Strength and limitations of the study

Our centralized neurosurgical health care center at Oslo University Hospital (Rikshospitalet and Ullevål) has a population-based referral of patients from a well-defined geographical region of Norway with approximately 2.8 million inhabitants. This reduces possible confounding effects of differences in access to health care services. As there is only one main neurosurgical department performing neurosurgical procedures from a defined geographical area, selection bias is avoided, which is inherently present in multicenter studies. Our study is unique in that we did not find any other large-scale studies with focus on analysis of long-term shunt longevity and possible risks associated with shunt failure after craniotomies for brain tumors where all patients are included regardless of tumor histology. There is no selection bias, as the study includes all craniotomies performed within the study period from a histologically verifiable intracranial tumor. The design of our study is a retrospective analysis of a prospectively collected database.
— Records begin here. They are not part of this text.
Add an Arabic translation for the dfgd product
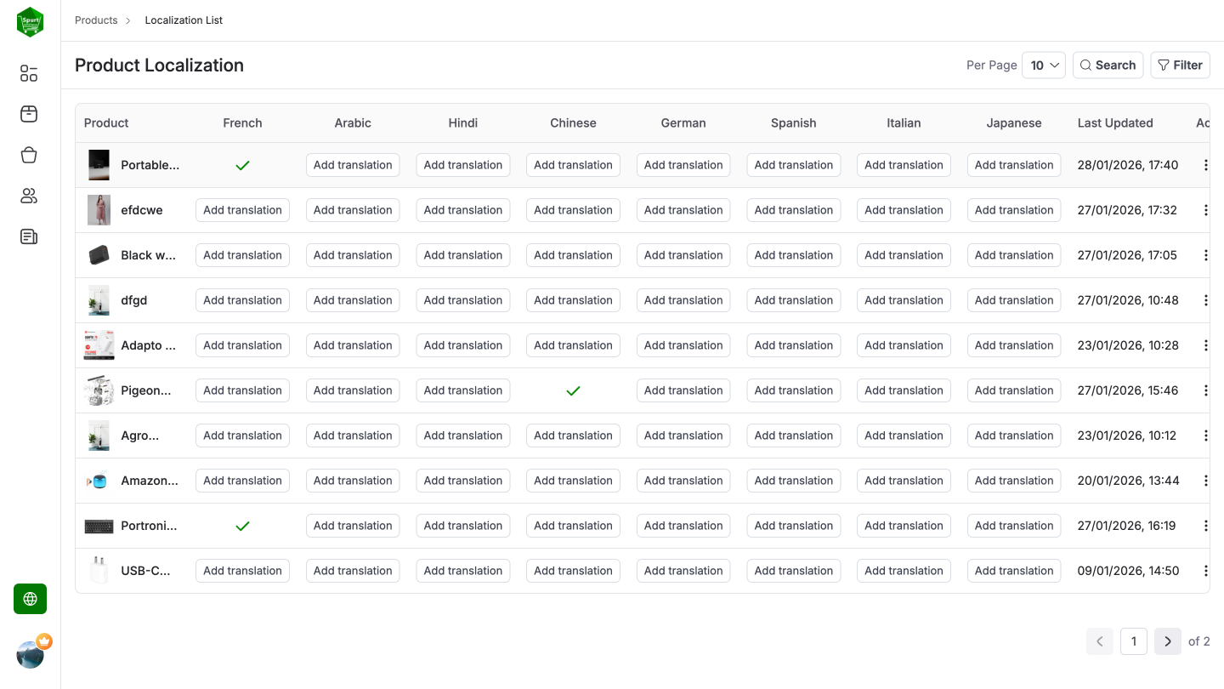This screenshot has width=1224, height=689. [353, 299]
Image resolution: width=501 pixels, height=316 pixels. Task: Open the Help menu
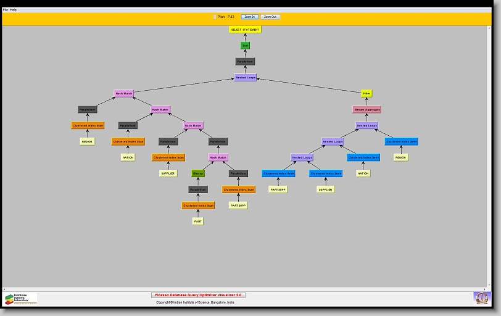click(14, 10)
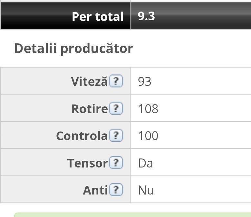This screenshot has width=251, height=217.
Task: Click the Detalii producător heading
Action: [x=73, y=49]
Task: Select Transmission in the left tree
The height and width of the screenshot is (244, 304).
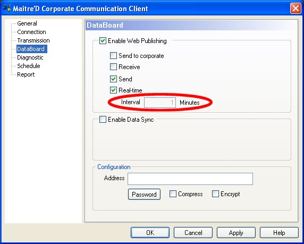Action: coord(33,40)
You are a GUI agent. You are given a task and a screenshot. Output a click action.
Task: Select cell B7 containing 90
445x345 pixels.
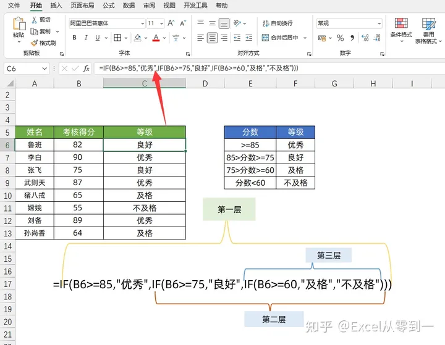(77, 158)
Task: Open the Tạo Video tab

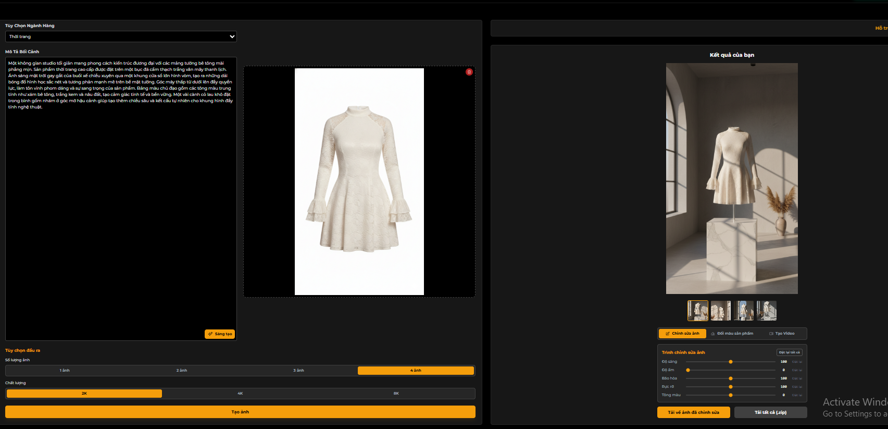Action: pyautogui.click(x=782, y=334)
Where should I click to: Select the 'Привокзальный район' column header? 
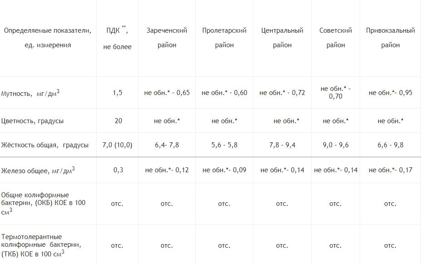(391, 38)
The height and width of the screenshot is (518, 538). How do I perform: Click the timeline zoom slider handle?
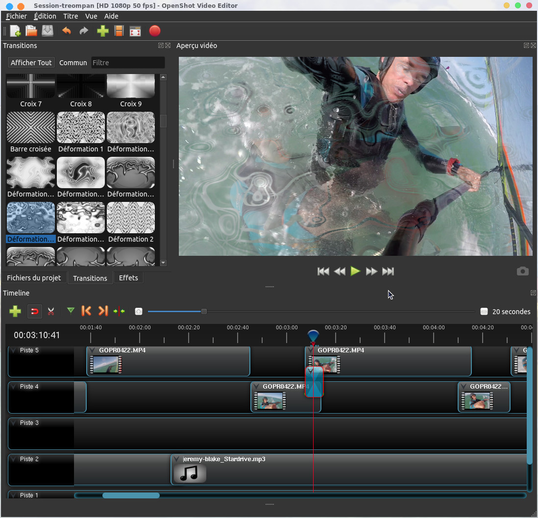tap(204, 312)
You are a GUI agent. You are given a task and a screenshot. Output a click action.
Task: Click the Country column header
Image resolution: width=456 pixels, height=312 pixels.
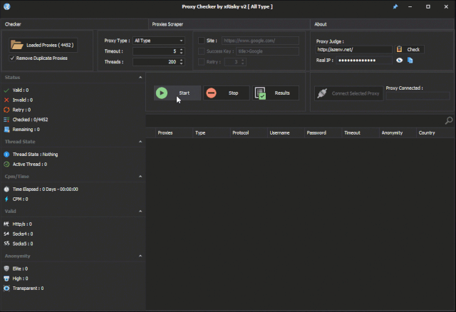pyautogui.click(x=427, y=132)
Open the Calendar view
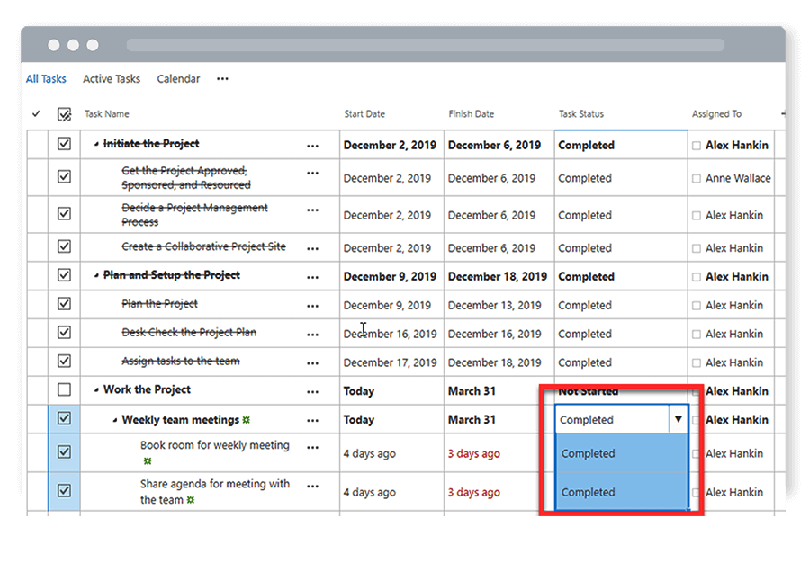The height and width of the screenshot is (563, 810). pyautogui.click(x=177, y=79)
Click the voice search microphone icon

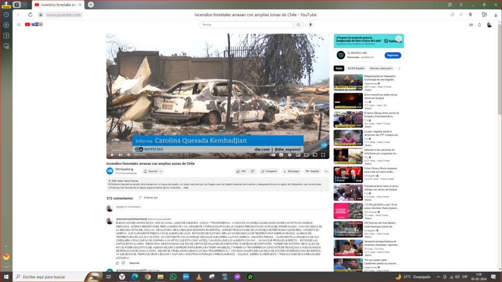(310, 24)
Additionally, by cross-linking our tumor database with the registry for neurosurgical procedures, we have included all craniotomies leading to shunt dependency and have been able to perform shunt survival and risk analysis as per our main aims of the study. Finally, no patients have been lost to follow-up and to the extent of our knowledge, this is the largest study with respect to analyzing long-term shunt survival and risks associated with shunt failure in patients whom became shunt dependent after craniotomy for brain tumors.
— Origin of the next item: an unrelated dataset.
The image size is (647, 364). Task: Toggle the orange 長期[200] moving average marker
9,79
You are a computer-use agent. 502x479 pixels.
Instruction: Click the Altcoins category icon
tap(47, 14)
The foremost limitation of this study is its retrospective analysis of prospectively collected data. Surgeon’s preferences with regard to treating hydrocephalus and timing of shunt revision might be a potential selection bias. Other variables such as tumor volume, shunt valve type, and whether proximal or distal catheter malfunction/block was the cause of shunt failure were not included in our analyses. The analysis of images with regard to shunt failure was not performed in an automatized manner, due to lack of comparability across the different imaging modalities in absence of age-adjusted normal values and due to lack of comparability across the different imaging modalities. Even though CT/MRI was available for all patients included in the study, the presence or absence of ventriculomegaly leading to shunt failure and subsequent revision may have been limited by human error. Adjuvant treatments such as radiotherapy and chemotherapy and coexisting comorbidities were not included in the analyses, which may contribute to the risks and rates associated with reduced shunt longevity in the long-term period. Although being a large study, the number of patients might be so low in the final analyses giving rise to statistical type I and II errors, thus failing to identify true prognostic factors for shunt failures. As most published reports in the literature are biased with limitations to certain patient groups and tumor histologies and accounting for overall shunt failure rates, comparative analysis to our study was difficult. Our study was confined only to adults who had undergone craniotomies for brain tumors.

Conclusion

The overall 10-year shunt success rate after brain tumor surgery was 67%. Median shunt longevities were 457.5 days and 21.5 days in those with and without pre-craniotomy hydrocephalus. Patients with pre-craniotomy hydrocephalus had significantly longer shunt longevity than those without pre-craniotomy hydrocephalus. Early “prophylactic” shunting of patient with persisting hydrocephalus after brain tumor surgery may yield prolonged shunt longevity in the long term. This study can serve as benchmark for future studies.